Stated task:
Reproduce the listing lines starting at the one containing "You are a computer-use agent. Viewport: 1471px" and ending at the one containing "tap(310, 253)", both included.
*** Material for this exercise
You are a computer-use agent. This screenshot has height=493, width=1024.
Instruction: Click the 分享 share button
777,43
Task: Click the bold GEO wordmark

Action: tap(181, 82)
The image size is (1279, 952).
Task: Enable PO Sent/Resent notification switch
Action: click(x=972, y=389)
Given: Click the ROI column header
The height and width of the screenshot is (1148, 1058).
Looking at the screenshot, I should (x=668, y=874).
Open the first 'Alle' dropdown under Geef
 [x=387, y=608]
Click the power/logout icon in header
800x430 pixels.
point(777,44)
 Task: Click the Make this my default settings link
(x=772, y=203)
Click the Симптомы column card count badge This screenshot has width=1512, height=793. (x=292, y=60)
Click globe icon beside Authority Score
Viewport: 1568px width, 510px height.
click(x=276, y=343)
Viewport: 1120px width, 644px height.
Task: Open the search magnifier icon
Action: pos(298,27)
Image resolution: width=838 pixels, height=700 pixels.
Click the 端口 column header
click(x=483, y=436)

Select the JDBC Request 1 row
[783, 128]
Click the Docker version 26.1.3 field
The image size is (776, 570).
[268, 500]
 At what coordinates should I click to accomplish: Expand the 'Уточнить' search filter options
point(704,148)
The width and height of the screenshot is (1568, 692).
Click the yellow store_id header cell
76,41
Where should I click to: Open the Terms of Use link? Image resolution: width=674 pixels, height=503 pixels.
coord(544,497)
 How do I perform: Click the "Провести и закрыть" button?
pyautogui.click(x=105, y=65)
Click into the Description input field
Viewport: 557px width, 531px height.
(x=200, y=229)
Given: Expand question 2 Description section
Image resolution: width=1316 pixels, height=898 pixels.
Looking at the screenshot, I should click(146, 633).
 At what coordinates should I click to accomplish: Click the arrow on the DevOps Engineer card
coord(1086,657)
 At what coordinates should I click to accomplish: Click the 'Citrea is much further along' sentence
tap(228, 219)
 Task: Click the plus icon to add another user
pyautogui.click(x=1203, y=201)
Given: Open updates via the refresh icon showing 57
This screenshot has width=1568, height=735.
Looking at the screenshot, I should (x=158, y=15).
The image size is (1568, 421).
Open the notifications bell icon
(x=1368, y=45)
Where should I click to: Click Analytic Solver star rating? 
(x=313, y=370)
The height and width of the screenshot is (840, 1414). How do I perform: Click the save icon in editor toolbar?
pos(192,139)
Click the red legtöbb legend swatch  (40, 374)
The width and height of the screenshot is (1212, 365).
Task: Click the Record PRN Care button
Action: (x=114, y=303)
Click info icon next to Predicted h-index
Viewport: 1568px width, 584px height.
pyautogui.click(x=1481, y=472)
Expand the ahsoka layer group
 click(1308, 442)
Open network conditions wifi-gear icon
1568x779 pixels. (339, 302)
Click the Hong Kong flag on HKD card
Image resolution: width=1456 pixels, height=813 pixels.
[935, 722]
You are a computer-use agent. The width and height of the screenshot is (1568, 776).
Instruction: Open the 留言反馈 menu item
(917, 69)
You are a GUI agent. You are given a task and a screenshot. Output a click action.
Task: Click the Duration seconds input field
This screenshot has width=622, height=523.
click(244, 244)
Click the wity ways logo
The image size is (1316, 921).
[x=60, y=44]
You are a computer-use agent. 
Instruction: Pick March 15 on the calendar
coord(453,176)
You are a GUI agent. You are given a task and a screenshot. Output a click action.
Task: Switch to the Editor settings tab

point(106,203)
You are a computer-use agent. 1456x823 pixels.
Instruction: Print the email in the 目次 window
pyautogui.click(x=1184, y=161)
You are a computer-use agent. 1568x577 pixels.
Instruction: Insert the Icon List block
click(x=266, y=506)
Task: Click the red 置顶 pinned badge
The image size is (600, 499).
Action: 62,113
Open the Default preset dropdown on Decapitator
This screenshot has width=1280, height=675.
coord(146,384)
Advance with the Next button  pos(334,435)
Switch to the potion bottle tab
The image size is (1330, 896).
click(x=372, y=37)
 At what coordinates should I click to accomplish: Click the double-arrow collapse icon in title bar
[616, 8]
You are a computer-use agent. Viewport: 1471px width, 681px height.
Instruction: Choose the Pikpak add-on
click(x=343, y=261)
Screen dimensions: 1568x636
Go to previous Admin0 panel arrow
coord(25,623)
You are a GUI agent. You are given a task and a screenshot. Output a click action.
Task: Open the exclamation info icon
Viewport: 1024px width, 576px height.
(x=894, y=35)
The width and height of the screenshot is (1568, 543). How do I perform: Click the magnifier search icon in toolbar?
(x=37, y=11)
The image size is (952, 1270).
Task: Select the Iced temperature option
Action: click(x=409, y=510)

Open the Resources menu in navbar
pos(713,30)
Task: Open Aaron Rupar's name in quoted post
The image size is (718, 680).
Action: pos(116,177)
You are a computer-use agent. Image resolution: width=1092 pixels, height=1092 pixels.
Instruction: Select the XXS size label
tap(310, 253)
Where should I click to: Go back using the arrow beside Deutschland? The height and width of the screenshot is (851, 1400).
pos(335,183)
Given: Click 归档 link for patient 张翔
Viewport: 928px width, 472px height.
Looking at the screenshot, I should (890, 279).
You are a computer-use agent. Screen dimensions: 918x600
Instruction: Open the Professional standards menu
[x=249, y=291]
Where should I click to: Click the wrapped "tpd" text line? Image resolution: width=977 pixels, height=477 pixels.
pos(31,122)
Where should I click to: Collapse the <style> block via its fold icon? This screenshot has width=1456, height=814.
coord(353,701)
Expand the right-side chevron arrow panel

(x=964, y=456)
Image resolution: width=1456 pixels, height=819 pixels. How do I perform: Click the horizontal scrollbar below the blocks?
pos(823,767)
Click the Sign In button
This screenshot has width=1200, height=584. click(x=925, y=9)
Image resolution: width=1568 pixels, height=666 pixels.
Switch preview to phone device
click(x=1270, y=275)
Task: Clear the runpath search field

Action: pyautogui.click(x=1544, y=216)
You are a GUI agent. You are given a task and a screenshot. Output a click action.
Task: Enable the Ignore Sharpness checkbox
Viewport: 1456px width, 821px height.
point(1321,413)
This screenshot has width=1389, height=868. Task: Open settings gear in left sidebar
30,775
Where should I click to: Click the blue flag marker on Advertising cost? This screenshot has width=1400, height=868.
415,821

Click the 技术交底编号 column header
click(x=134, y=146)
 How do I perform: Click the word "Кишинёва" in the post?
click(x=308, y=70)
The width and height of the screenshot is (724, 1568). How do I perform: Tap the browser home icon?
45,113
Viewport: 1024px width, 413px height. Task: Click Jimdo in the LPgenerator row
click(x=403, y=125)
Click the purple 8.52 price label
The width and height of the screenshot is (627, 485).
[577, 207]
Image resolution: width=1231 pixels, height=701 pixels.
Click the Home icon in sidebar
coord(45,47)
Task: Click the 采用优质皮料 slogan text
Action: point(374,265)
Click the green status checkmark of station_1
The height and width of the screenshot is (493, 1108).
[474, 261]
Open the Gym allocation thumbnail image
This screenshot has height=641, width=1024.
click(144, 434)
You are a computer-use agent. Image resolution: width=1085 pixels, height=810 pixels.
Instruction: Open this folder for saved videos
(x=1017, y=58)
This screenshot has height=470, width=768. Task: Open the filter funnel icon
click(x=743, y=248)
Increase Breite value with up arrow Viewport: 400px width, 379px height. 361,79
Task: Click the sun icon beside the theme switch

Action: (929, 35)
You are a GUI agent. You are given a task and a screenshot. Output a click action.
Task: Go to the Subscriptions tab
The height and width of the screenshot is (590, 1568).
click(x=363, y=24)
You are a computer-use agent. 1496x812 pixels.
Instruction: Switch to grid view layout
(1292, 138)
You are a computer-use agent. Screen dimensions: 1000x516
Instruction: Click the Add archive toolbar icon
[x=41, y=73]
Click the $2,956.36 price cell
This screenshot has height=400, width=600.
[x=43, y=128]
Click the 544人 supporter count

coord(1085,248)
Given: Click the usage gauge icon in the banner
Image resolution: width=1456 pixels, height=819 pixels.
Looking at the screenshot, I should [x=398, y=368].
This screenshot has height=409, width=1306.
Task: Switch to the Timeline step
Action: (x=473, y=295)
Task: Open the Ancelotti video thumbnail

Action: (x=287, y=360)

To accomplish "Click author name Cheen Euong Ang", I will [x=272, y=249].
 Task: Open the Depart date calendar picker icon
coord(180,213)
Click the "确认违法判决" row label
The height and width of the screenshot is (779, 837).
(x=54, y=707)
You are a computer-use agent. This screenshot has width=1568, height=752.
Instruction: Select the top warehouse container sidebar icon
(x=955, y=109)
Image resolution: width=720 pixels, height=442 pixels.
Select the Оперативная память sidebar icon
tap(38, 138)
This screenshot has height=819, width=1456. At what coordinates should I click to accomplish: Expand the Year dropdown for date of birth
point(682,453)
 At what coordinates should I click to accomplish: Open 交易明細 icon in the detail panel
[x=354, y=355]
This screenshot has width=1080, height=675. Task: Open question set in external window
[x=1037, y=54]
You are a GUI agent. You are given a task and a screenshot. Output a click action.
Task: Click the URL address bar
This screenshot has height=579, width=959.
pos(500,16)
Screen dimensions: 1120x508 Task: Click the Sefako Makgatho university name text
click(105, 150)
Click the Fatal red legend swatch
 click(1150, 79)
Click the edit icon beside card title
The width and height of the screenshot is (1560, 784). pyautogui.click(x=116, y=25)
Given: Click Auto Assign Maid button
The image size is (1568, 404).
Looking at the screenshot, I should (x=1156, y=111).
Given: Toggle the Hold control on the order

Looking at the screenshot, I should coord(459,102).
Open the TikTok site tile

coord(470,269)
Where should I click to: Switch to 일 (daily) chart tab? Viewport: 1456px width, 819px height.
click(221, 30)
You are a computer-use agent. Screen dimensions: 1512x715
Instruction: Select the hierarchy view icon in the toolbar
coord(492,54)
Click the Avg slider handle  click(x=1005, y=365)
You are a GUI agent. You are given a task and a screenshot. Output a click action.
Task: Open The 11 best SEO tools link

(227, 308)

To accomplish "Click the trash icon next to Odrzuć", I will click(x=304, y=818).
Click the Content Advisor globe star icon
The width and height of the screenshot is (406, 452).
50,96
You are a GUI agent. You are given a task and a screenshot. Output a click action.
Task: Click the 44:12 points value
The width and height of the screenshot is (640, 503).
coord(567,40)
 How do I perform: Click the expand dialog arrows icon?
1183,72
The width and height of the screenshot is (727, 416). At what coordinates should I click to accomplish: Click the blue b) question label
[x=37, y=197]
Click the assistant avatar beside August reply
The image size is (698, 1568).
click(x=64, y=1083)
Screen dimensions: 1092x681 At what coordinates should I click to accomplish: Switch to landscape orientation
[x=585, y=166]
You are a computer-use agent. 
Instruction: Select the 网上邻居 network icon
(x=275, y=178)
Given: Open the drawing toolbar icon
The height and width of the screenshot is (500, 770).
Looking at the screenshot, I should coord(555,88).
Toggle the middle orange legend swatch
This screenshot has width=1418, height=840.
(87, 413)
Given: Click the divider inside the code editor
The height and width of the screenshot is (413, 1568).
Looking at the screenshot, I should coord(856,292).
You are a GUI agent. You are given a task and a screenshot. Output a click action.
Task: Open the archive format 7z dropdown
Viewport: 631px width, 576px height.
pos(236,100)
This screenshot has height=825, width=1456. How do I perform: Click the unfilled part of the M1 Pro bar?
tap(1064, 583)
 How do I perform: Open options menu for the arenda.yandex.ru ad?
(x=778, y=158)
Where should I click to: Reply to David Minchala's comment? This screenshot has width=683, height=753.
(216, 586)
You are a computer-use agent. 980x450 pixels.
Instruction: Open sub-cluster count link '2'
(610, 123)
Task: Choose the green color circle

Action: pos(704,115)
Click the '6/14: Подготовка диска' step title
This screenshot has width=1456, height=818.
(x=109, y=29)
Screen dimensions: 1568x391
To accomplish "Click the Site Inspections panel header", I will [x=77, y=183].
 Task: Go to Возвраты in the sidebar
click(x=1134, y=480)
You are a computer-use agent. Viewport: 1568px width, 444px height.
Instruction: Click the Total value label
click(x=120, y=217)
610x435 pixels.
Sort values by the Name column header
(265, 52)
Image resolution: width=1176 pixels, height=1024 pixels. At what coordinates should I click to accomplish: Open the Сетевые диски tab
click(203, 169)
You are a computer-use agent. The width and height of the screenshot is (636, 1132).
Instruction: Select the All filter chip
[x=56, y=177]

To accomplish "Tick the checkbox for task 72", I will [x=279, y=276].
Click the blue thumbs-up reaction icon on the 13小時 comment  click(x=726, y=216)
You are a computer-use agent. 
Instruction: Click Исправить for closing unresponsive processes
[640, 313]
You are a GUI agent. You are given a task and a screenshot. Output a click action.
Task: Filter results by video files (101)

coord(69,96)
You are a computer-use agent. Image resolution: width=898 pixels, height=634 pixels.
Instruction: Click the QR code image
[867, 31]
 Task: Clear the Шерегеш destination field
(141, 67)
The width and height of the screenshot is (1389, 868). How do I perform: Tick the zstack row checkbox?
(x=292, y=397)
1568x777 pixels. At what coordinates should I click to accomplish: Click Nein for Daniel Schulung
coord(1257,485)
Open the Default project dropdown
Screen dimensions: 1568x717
******
Output below:
You are a computer-use agent. Viewport: 1471px width, 681px height.
Instruction: Choose the Pikpak add-on
click(x=343, y=261)
Screen dimensions: 1568x636
Go to previous Admin0 panel arrow
coord(25,623)
You are a GUI agent. You are given a task and a screenshot. Output a click action.
Task: Open the exclamation info icon
Viewport: 1024px width, 576px height.
(x=894, y=35)
The width and height of the screenshot is (1568, 543). How do I perform: Click the magnifier search icon in toolbar?
(x=37, y=11)
The image size is (952, 1270).
Task: Select the Iced temperature option
Action: click(x=409, y=510)

Open the Resources menu in navbar
pos(713,30)
Task: Open Aaron Rupar's name in quoted post
The image size is (718, 680).
Action: pos(116,177)
You are a computer-use agent. Image resolution: width=1092 pixels, height=1092 pixels.
Instruction: Select the XXS size label
tap(310, 253)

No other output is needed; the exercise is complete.